[Data entries]

^^^^

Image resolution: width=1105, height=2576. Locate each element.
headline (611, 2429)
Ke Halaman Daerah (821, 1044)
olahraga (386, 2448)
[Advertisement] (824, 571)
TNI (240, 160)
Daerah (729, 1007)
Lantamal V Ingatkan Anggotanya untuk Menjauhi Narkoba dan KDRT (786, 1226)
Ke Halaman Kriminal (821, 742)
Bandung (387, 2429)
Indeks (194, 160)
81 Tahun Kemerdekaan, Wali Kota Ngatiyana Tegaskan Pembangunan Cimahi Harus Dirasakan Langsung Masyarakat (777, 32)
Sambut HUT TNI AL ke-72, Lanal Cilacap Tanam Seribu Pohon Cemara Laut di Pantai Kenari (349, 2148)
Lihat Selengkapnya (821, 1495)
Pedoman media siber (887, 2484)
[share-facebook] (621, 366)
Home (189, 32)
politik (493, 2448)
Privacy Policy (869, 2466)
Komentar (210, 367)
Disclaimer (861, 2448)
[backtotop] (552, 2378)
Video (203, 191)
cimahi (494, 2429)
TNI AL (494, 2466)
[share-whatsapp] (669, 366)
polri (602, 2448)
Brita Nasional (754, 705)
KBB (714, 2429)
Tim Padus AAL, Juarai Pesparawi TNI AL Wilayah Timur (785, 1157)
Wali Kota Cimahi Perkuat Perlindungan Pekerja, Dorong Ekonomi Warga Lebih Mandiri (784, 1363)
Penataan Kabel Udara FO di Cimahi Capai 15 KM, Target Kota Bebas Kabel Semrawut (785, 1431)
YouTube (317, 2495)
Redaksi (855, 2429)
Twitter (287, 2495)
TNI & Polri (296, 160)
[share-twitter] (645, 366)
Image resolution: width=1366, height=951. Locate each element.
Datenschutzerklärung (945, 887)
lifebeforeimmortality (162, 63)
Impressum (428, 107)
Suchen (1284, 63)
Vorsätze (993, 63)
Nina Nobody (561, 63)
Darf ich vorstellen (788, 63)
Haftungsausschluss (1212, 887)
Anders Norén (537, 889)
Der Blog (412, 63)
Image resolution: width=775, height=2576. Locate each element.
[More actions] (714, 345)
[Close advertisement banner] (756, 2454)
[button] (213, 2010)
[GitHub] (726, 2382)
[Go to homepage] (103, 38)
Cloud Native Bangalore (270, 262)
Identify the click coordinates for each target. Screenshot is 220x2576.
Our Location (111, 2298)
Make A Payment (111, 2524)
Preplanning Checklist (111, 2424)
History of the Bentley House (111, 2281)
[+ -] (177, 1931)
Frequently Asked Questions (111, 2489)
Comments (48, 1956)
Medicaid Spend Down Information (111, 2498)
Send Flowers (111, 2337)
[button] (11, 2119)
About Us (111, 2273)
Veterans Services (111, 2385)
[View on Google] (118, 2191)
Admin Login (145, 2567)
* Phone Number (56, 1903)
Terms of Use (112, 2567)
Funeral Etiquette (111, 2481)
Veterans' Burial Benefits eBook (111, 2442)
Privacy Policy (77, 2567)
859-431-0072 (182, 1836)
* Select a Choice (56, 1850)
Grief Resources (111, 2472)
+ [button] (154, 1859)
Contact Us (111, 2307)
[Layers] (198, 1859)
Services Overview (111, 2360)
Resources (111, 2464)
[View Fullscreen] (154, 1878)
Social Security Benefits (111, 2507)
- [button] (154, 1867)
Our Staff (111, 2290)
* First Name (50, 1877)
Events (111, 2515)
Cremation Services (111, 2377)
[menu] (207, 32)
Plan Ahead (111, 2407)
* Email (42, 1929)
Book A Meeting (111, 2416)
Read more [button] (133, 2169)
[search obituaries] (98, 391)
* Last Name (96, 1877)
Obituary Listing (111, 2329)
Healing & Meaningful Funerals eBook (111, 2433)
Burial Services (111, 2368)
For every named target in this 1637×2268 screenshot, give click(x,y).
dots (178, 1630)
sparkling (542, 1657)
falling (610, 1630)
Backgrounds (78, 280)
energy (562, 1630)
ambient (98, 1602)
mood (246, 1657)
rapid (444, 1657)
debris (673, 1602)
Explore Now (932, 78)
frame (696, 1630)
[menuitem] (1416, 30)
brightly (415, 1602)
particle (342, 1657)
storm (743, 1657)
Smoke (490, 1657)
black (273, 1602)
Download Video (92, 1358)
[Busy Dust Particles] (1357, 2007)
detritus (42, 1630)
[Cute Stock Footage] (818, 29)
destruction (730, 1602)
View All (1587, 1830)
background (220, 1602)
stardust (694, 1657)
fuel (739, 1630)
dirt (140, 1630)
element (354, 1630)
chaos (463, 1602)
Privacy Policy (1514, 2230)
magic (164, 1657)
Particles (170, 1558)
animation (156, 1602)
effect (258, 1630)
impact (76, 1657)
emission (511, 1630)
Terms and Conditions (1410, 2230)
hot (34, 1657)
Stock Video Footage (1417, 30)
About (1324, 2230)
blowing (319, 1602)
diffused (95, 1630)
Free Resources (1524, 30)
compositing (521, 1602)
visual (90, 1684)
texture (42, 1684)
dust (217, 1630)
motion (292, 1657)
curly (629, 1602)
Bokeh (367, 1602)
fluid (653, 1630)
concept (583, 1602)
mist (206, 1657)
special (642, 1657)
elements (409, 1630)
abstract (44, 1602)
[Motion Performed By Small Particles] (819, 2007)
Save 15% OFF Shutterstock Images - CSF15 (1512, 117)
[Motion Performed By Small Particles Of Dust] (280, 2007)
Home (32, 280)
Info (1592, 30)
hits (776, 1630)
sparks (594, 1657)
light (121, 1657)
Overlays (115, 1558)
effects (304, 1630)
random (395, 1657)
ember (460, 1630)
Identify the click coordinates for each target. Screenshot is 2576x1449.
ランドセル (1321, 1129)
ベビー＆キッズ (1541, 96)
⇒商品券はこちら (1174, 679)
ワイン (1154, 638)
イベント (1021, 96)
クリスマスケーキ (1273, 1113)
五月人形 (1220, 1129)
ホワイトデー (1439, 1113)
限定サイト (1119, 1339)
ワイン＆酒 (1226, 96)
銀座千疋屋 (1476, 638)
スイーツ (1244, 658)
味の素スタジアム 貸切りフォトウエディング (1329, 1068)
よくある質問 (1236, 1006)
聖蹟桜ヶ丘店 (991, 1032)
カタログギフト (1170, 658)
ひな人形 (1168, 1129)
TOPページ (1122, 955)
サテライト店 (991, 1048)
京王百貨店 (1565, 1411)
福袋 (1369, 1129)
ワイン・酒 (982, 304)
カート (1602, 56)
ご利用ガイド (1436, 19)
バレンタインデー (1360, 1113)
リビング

^^^^

**Task prompt**
What this exercise asks for is every line of the data above with the word "click".

**Answer section**
Identify the click coordinates for each target. Screenshot is 220x2576.
For every named target in this 1637×2268 screenshot, give click(x,y).
Identify the click coordinates for each target. Screenshot is 2576x1449.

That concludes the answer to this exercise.